ACTIVITY
When you reach the line containing "You are a computer-use agent." in the records below, set it down exactly, together with every later line through the end, but not the pictures.

SUPPLIED ENTRIES
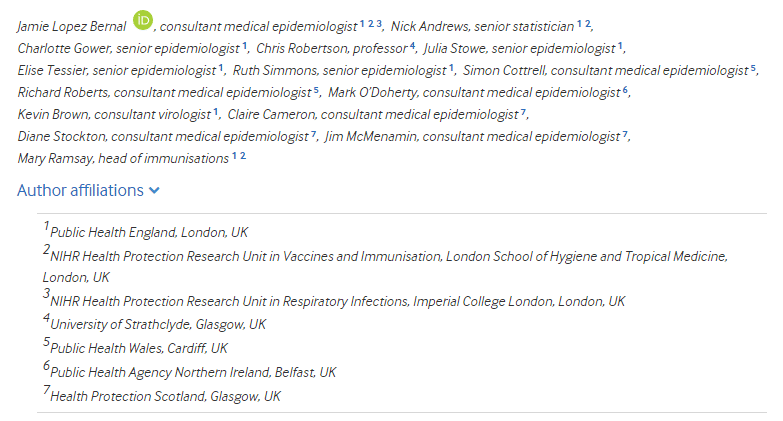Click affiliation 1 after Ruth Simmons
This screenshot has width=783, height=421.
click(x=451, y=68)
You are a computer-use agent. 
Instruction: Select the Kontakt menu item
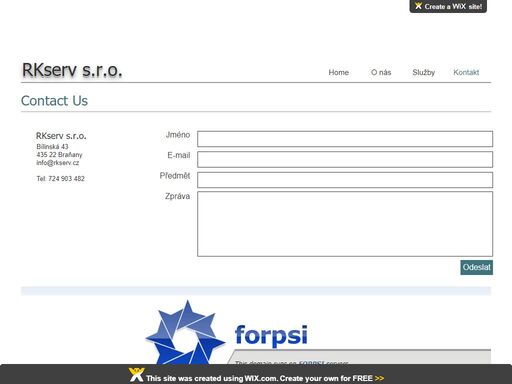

ANSWER BELOW
You are a computer-use agent. 
Instruction: Select the Kontakt menu item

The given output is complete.